Dans un article de 2023, elle a montré que plus le tourbillon est intense, plus la vidange est lente. Puis ce 4 juin, dans Physical Review Fluids, elle passe d’une baignoire à une bouteille avec ses collègues du CEA et de l’Ecole nationale supérieure de techniques avancées. C’est-à-dire qu’elle étudie un réservoir fermé. Et ça change tout. « J’ai été surprise. Je n’attendais pas quelque chose d’aussi subtil », note-t-elle. Car, chacun peut le constater, retourner une bouteille pleine pour la vider ne crée pas de tourbillon mais de grosses bulles qui font « glou-glou », engendrant un écoulement intermittent. Tourner la bouteille semble faciliter la vidange, mais pas toujours.
Un mince jet d’air cylindrique
Pour éclairer cette situation, la chercheuse a multiplié les expériences dans un réservoir transparent en Plexiglas de 39 centimètres de haut et de 29 de large, percé au fond de trous de tailles ajustables et posé sur un plateau tournant jusqu’à 10 tours par minute. Quelques gouttes de chlore dans l’eau assurent que des micro-organismes n’ajoutent pas de la viscosité à son écoulement. Une caméra filmait pour repérer l’apparition de bulles ou de tourbillons. Voici ce qu’elle a vu.

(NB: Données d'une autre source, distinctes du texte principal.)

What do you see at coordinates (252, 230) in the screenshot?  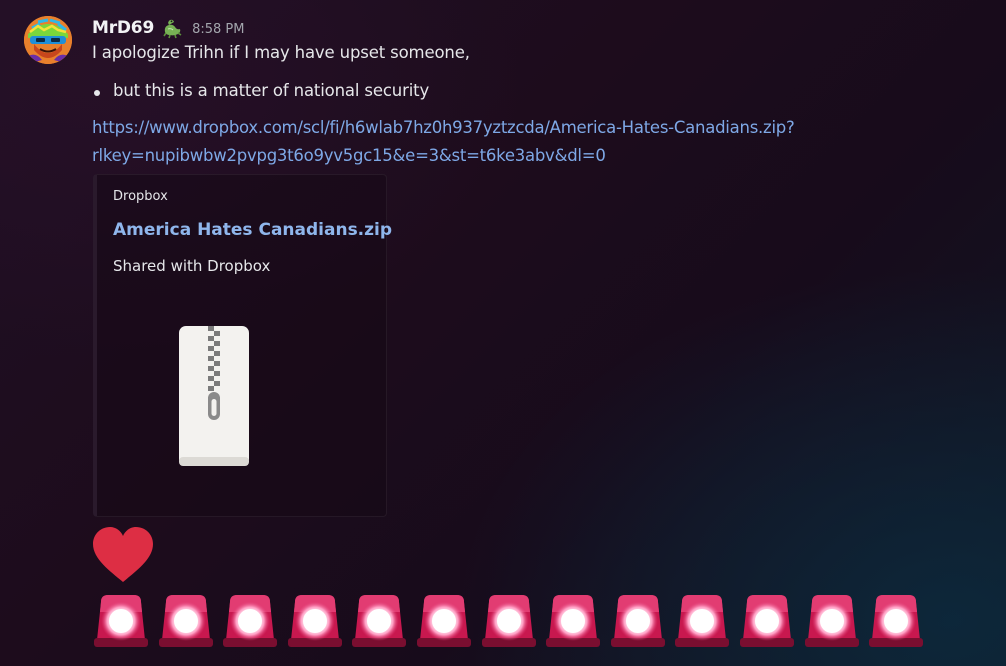 I see `embed-title: America Hates Canadians.zip` at bounding box center [252, 230].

Sans rotation, comme avec une bouteille, c’est le glou-glou. Des bulles se forment. Pourquoi ? Le liquide s’écoule, baissant la pression d’air dans la partie supérieure et au niveau du goulot. La pression chute, devenant plus faible que la pression atmosphérique, permettant ainsi à l’air de rentrer par le goulot. Des bulles gonflent, remontent et redonnent un peu de pression, ce qui arrête les bulles et fait couler l’eau. Etc. L’écoulement est très lent et intermittent.